Jesús no prohíbe la ira en cada forma, pero lleva al desprecio y destrucción de comunión. Él llama a sus discípulos a un estándar más alto, no porque ellos son fuertes, sino porque están llamados a ser santos. Jesús toma bien conocidos los mandamientos y nos lleva más profundo. Él nos muestra que el pecado no comienza en la mano,  sino en el corazón; no en el acto, sino en la intención. San Juan Crisóstomo explica que Cristo “dirige el mandamiento más allá de la carta y trae ésta al alma misma”. De la misma manera, el asesinato comienza con la ira; adulterio comienza con una mirada que reduce al otro a un objeto; falsedad comienza con un corazón dividido.

 

Esta enseñanza exigente es una sanación. Jesús no está acusando. Él está diagnosticando el corazón humano. Reconciliaciòn se convierte en una obligaciòn moral. Antes del culto y oración, el discípulo debe buscar paz. Esto es una exigencia ética incluso hoy, en un mundo marcado por el resentimiento, división y conflicto irresoluto.
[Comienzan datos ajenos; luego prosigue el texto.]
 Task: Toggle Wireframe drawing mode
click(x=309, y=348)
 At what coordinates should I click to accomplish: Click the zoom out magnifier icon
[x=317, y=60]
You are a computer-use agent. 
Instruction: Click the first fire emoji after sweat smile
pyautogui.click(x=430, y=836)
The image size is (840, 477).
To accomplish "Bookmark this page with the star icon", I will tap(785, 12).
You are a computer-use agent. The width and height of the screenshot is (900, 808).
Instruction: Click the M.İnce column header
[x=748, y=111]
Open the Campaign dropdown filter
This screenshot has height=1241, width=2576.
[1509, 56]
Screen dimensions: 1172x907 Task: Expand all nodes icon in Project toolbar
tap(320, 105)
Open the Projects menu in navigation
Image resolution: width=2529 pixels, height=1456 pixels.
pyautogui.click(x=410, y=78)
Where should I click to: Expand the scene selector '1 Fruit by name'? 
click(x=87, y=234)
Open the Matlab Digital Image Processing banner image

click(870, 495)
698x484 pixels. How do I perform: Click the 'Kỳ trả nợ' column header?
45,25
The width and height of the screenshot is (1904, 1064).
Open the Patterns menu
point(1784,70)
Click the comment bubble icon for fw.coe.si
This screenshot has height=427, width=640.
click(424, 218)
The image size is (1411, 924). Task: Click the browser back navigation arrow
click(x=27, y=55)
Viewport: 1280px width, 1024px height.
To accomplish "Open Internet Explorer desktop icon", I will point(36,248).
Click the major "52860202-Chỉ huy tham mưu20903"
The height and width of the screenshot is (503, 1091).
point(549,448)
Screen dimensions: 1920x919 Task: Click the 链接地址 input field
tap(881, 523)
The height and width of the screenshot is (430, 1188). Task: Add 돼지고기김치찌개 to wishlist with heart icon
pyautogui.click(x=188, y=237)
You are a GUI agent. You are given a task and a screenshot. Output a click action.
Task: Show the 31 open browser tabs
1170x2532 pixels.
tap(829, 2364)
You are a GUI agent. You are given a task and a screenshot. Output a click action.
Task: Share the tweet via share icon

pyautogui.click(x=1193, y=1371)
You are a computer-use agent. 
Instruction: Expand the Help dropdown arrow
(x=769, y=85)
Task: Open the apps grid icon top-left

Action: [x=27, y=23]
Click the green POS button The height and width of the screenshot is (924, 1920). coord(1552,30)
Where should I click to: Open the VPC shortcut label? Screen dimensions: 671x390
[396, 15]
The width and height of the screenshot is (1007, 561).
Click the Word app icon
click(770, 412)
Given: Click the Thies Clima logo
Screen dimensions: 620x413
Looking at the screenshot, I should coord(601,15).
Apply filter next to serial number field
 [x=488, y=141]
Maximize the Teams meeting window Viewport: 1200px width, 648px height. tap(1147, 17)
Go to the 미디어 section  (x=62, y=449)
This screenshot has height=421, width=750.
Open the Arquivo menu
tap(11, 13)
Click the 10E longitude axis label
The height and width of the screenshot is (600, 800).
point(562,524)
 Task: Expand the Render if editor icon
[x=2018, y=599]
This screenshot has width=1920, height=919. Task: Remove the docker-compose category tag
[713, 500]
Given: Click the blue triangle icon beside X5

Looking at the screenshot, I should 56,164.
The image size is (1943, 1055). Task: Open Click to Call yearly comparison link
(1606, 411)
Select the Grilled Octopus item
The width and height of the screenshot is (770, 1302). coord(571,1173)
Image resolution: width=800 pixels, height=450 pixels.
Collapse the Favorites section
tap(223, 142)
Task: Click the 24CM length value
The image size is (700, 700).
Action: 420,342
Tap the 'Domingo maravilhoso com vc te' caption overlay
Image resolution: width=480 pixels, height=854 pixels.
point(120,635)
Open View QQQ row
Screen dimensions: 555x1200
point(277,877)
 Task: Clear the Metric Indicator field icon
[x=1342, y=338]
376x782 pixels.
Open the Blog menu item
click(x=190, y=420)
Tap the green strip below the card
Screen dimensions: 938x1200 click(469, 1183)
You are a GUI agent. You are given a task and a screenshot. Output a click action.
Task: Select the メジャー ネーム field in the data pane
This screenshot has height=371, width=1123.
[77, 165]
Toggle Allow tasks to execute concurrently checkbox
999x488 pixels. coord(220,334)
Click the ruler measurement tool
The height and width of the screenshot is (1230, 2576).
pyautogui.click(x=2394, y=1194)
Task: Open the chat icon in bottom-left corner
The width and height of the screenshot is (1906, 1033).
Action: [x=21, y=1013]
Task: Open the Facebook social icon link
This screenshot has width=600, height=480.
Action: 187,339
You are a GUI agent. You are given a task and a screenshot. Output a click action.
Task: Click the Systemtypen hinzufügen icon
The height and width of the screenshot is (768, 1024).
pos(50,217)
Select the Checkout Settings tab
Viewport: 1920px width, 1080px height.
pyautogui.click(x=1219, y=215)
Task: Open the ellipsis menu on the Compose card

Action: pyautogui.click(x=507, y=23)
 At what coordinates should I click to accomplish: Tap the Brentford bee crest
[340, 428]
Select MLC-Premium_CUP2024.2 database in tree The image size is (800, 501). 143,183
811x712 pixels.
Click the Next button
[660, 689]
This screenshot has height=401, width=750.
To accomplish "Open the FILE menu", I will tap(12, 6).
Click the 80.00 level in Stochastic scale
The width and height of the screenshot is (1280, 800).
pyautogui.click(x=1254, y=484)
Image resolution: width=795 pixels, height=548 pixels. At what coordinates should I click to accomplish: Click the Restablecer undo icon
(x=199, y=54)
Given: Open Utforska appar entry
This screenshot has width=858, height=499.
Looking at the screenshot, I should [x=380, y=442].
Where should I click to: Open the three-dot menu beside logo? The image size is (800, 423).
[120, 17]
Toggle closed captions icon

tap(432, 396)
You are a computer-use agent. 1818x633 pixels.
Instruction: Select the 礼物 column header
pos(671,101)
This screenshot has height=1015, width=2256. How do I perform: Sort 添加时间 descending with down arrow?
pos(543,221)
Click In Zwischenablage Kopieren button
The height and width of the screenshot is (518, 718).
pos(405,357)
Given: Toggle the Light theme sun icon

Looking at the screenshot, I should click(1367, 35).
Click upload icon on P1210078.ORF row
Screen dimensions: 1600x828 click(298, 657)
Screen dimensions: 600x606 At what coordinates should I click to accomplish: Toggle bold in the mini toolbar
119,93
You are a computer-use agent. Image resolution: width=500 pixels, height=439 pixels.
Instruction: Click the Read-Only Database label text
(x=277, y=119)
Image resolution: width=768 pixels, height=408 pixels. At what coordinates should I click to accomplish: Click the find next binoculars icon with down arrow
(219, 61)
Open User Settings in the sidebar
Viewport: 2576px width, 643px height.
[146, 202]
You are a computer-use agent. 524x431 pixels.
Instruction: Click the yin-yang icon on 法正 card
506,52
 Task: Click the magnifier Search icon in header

En asuntos de pureza, Jesús desafía una cultura que objetiza la persona humana. La Iglesia, siguiendo este Evangelio, enseña que la castidad no es represión sino reverencia por la dignidad del otro. Donde Cristo habita, la ley se convierte en amor, y el amor se convierte en libertad.Cuando venimos al altar, pidamos por corazones purificadores, relaciones sanadas, y marcadas por la verdad. Luego la ley no se parará sobre nosotros, sino vivir dentro de nosotros.

 

Este Evangelio nos invita a examinar nuestro mundo interior.  Jesús no nos está condenando; Él nos está llamando más profundamente. Él desea corazones que son indivisibles, sanados y libres. Cuando recibimos la Eucaristía, recibimos a Aquel quien vivió este Evangelio completamente. Que Él  remodele nuestros corazones, purifique nuestras intenciones, y haga nuestras vidas un testimonio vivo para el Reino de Dios.

 

Por lo que no pudiste tomar en un momento por tu debilidad, tú serás capaz de agarrarte a otro si tú solo perseveras”.